Watch out for a resurgence of slugs in farm crops over coming weeks after recent wetter weather, says James Collingwood, commercial business manager for agronomy firm ProCam.
Be aware also that successful slug control may look different if switching to alternative slug pellets, now that metaldehyde is in its phase-out period, he adds.
“Slugs thrive in moist soils, and the levels of slug reproduction through summer months dictate the size of the slug population going into autumn,” Mr Collingwood explains. “Emerging juvenile slugs are the most damaging because they are such voracious feeders.
“After recent rainfall, potatoes currently in the ground will be at risk of slug damage ahead of lifting, which could affect tuber marketability. But slugs also love oilseed rape, and moist soils are a big reason for growers to plant winter oilseed rape this year, because moisture helps it establishes quickly against flea beetles.
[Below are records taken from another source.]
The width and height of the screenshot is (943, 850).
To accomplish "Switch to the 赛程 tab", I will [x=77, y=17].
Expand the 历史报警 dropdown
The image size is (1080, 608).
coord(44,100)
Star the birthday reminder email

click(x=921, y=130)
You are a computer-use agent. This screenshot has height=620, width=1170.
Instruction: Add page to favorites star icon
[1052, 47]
Similarly, autumn-planted cereals going into moist seedbeds will be at risk.”
Control-wise, Mr Collingwood says cultural methods may need stepping up to reduce slug numbers ahead of planting combinable crops – including removing straw to minimise the trash that slugs feed on, and using cultivations to destroy slug eggs and young slugs.
“Treatment-wise, many growers have relied on metaldehyde slug pellets. But metaldehyde is in its use-up period following news of its withdrawal. When switching to alternative ferric phosphate pellets, as many growers will be, be aware that ferric phosphate is an effective method of control but slugs don’t die in the same way.
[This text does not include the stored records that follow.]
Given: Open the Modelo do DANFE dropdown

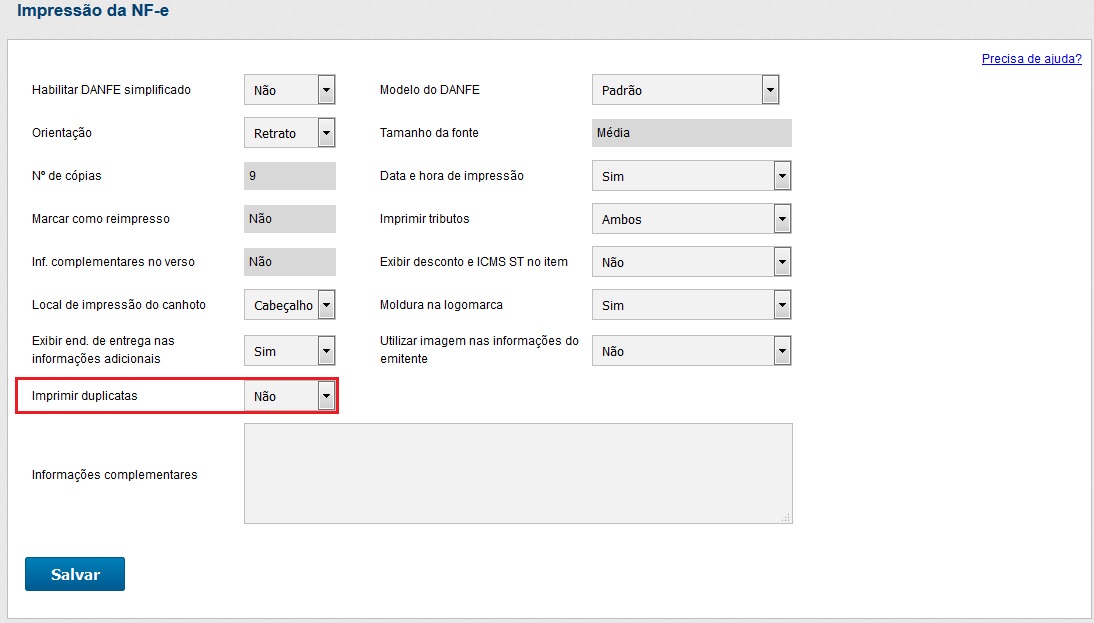Looking at the screenshot, I should coord(685,90).
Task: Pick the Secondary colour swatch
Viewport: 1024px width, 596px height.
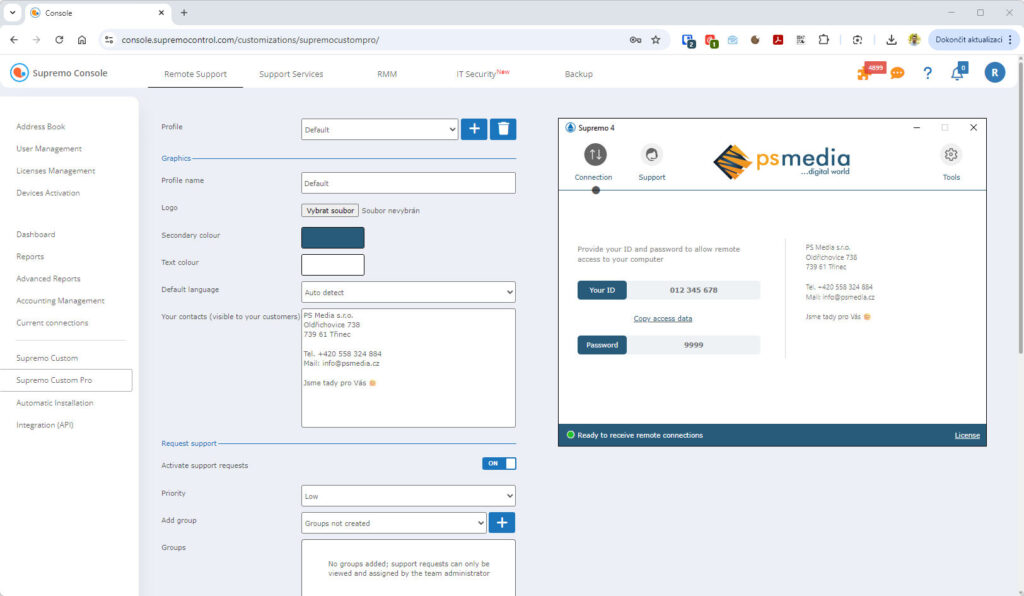Action: 333,238
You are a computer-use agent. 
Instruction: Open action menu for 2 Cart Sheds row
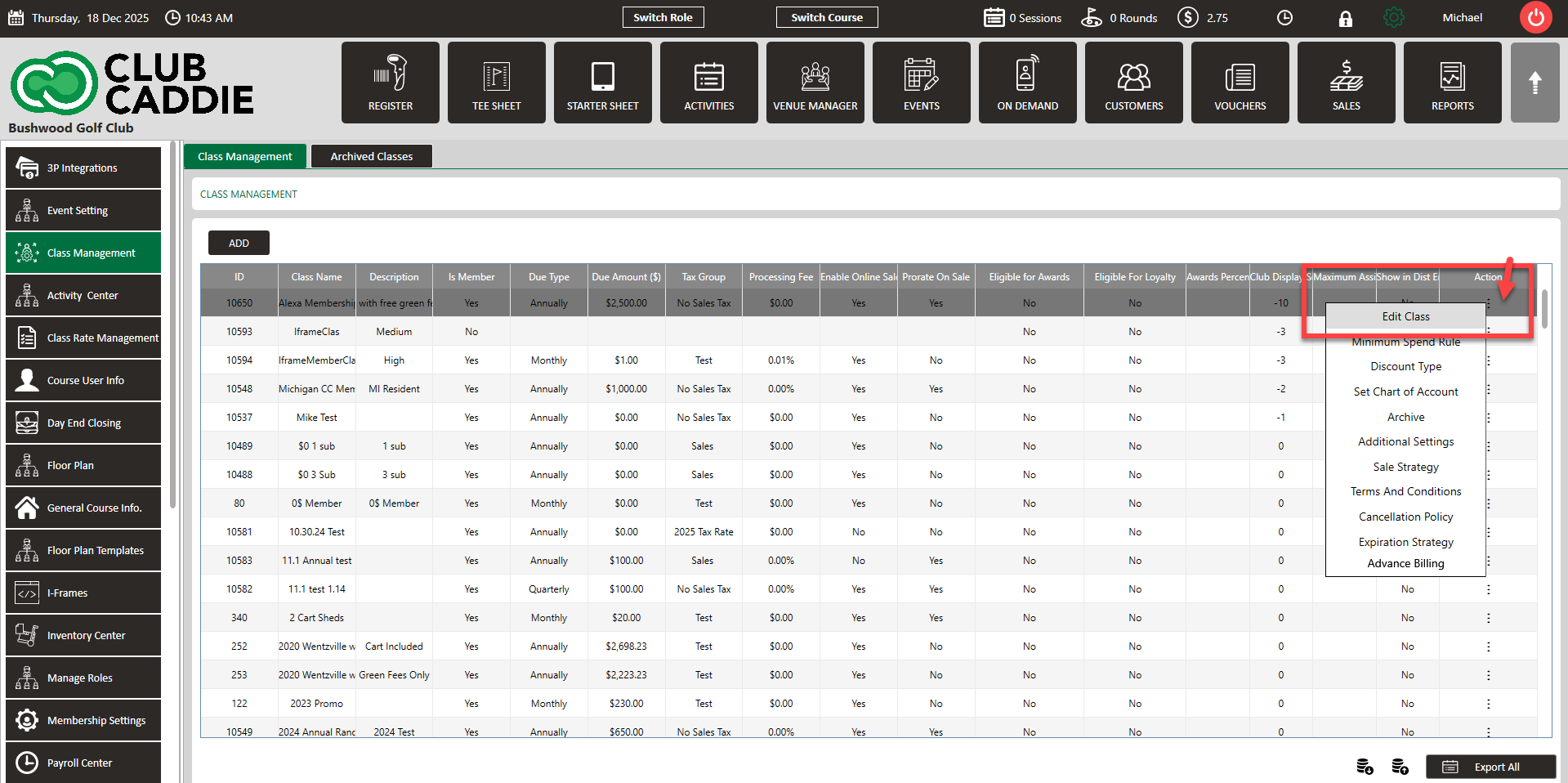1488,618
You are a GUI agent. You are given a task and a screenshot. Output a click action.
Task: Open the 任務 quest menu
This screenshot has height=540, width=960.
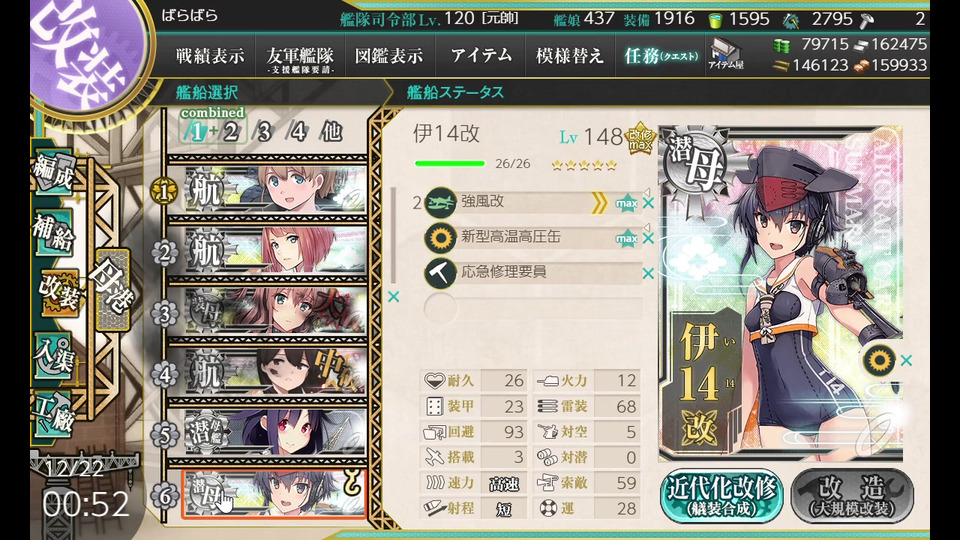click(661, 56)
“Whereas with metaldehyde you could see dead slugs on the soil surface, with ferric phosphate slugs tend to die underground. Therefore don’t look for dead slugs as a measure of control and to gauge whether a follow-up treatment is needed. Instead, monitor levels of crop damage to assess whether ferric phosphate pellets need to be re-applied. With all slug pellets, always follow label restrictions.”
Other slug management methods include avoiding rotations with short intervals between brassica crops, including forage brassicas, says Mr Collingwood, because brassicas tend to encourage slug numbers.